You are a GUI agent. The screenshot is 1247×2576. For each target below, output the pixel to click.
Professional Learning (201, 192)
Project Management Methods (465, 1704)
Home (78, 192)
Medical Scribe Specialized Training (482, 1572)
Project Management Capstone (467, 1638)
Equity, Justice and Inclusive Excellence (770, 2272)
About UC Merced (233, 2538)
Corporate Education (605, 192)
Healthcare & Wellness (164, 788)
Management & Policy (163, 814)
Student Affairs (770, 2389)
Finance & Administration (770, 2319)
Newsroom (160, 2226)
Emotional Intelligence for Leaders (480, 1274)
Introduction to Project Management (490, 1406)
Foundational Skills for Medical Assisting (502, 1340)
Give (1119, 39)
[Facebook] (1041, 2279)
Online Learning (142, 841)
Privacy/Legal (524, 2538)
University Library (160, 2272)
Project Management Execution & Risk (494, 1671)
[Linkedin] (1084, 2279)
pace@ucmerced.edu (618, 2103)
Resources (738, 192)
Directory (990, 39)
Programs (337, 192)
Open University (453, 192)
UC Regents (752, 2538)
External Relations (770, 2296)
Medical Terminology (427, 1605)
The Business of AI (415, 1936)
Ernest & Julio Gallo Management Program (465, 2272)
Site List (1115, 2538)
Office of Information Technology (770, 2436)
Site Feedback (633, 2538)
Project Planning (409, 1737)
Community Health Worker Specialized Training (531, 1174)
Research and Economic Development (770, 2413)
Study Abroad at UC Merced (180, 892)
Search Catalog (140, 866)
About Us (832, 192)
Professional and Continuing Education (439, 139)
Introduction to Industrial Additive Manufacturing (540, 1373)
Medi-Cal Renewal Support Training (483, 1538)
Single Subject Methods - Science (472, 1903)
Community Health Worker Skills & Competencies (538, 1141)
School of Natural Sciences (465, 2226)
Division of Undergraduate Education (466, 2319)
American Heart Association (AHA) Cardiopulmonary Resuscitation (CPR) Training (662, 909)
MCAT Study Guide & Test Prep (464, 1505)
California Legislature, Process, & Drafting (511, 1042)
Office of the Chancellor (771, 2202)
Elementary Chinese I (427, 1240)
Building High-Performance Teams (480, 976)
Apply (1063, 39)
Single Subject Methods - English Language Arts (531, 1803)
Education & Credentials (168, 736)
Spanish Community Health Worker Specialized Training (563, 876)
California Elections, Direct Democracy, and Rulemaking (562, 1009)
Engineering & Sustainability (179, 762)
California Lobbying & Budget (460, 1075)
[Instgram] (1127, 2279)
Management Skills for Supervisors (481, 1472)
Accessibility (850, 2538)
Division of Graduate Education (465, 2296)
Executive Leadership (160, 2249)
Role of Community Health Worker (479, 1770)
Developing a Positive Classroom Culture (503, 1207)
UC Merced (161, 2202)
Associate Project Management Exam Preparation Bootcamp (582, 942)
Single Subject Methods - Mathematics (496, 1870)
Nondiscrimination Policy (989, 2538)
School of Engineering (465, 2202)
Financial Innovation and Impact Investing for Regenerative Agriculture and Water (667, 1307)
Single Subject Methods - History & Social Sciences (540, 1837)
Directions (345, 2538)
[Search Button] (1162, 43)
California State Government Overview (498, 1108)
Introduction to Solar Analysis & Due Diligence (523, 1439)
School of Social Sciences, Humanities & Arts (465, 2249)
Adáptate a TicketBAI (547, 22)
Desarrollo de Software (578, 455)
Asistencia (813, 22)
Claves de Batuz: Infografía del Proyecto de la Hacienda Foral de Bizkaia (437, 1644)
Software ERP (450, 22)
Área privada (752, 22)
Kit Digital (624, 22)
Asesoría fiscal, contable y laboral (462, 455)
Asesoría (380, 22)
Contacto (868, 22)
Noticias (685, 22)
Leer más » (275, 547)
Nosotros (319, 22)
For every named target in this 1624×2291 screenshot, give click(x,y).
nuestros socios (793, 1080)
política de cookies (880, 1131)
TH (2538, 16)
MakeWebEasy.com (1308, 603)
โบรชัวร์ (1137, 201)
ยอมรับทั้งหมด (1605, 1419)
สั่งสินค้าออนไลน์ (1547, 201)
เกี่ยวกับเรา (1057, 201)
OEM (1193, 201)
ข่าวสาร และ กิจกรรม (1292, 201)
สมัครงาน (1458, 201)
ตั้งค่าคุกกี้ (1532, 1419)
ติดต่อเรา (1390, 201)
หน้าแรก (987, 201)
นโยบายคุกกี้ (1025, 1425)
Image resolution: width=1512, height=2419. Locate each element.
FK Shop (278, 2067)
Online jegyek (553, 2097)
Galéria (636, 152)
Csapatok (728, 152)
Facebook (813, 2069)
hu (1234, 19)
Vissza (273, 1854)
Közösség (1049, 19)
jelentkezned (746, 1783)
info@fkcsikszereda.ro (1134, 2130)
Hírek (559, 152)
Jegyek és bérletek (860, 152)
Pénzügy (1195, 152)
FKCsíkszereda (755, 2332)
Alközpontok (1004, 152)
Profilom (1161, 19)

********

#### [PROBLEM STATEMENT]
Restate every record above, exactly, in full.

#### [EXERCISE ANSWER]
You are a GUI agent. The screenshot is 1247×2576. For each target below, output the pixel to click.
Professional Learning (201, 192)
Project Management Methods (465, 1704)
Home (78, 192)
Medical Scribe Specialized Training (482, 1572)
Project Management Capstone (467, 1638)
Equity, Justice and Inclusive Excellence (770, 2272)
About UC Merced (233, 2538)
Corporate Education (605, 192)
Healthcare & Wellness (164, 788)
Management & Policy (163, 814)
Student Affairs (770, 2389)
Finance & Administration (770, 2319)
Newsroom (160, 2226)
Emotional Intelligence for Leaders (480, 1274)
Introduction to Project Management (490, 1406)
Foundational Skills for Medical Assisting (502, 1340)
Give (1119, 39)
[Facebook] (1041, 2279)
Online Learning (142, 841)
Privacy/Legal (524, 2538)
University Library (160, 2272)
Project Management Execution & Risk (494, 1671)
[Linkedin] (1084, 2279)
pace@ucmerced.edu (618, 2103)
Resources (738, 192)
Directory (990, 39)
Programs (337, 192)
Open University (453, 192)
UC Regents (752, 2538)
External Relations (770, 2296)
Medical Terminology (427, 1605)
The Business of AI (415, 1936)
Ernest & Julio Gallo Management Program (465, 2272)
Site List (1115, 2538)
Office of Information Technology (770, 2436)
Site Feedback (633, 2538)
Project Planning (409, 1737)
Community Health Worker Specialized Training (531, 1174)
Research and Economic Development (770, 2413)
Study Abroad at UC Merced (180, 892)
Search Catalog (140, 866)
About Us (832, 192)
Professional and Continuing Education (439, 139)
Introduction to Industrial Additive Manufacturing (540, 1373)
Medi-Cal Renewal Support Training (483, 1538)
Single Subject Methods - Science (472, 1903)
Community Health Worker Skills & Competencies (538, 1141)
School of Natural Sciences (465, 2226)
Division of Undergraduate Education (466, 2319)
American Heart Association (AHA) Cardiopulmonary Resuscitation (CPR) Training (662, 909)
MCAT Study Guide & Test Prep (464, 1505)
California Legislature, Process, & Drafting (511, 1042)
Office of the Chancellor (771, 2202)
Elementary Chinese I (427, 1240)
Building High-Performance Teams (480, 976)
Apply (1063, 39)
Single Subject Methods - English Language Arts (531, 1803)
Education & Credentials (168, 736)
Spanish Community Health Worker Specialized Training (563, 876)
California Elections, Direct Democracy, and Rulemaking (562, 1009)
Engineering & Sustainability (179, 762)
California Lobbying & Budget (460, 1075)
[Instgram] (1127, 2279)
Management Skills for Supervisors (481, 1472)
Accessibility (850, 2538)
Division of Graduate Education (465, 2296)
Executive Leadership (160, 2249)
Role of Community Health Worker (479, 1770)
Developing a Positive Classroom Culture (503, 1207)
UC Merced (161, 2202)
Associate Project Management Exam Preparation Bootcamp (582, 942)
Single Subject Methods - Mathematics (496, 1870)
Nondiscrimination Policy (989, 2538)
School of Engineering (465, 2202)
Financial Innovation and Impact Investing for Regenerative Agriculture and Water (667, 1307)
Single Subject Methods - History & Social Sciences (540, 1837)
Directions (345, 2538)
[Search Button] (1162, 43)
California State Government Overview (498, 1108)
Introduction to Solar Analysis & Due Diligence (523, 1439)
School of Social Sciences, Humanities & Arts (465, 2249)
Adáptate a TicketBAI (547, 22)
Desarrollo de Software (578, 455)
Asistencia (813, 22)
Claves de Batuz: Infografía del Proyecto de la Hacienda Foral de Bizkaia (437, 1644)
Software ERP (450, 22)
Área privada (752, 22)
Kit Digital (624, 22)
Asesoría fiscal, contable y laboral (462, 455)
Asesoría (380, 22)
Contacto (868, 22)
Noticias (685, 22)
Leer más » (275, 547)
Nosotros (319, 22)
For every named target in this 1624×2291 screenshot, give click(x,y).
nuestros socios (793, 1080)
política de cookies (880, 1131)
TH (2538, 16)
MakeWebEasy.com (1308, 603)
โบรชัวร์ (1137, 201)
ยอมรับทั้งหมด (1605, 1419)
สั่งสินค้าออนไลน์ (1547, 201)
เกี่ยวกับเรา (1057, 201)
OEM (1193, 201)
ข่าวสาร และ กิจกรรม (1292, 201)
สมัครงาน (1458, 201)
ตั้งค่าคุกกี้ (1532, 1419)
ติดต่อเรา (1390, 201)
หน้าแรก (987, 201)
นโยบายคุกกี้ (1025, 1425)
Image resolution: width=1512, height=2419. Locate each element.
FK Shop (278, 2067)
Online jegyek (553, 2097)
Galéria (636, 152)
Csapatok (728, 152)
Facebook (813, 2069)
hu (1234, 19)
Vissza (273, 1854)
Közösség (1049, 19)
jelentkezned (746, 1783)
info@fkcsikszereda.ro (1134, 2130)
Hírek (559, 152)
Jegyek és bérletek (860, 152)
Pénzügy (1195, 152)
FKCsíkszereda (755, 2332)
Alközpontok (1004, 152)
Profilom (1161, 19)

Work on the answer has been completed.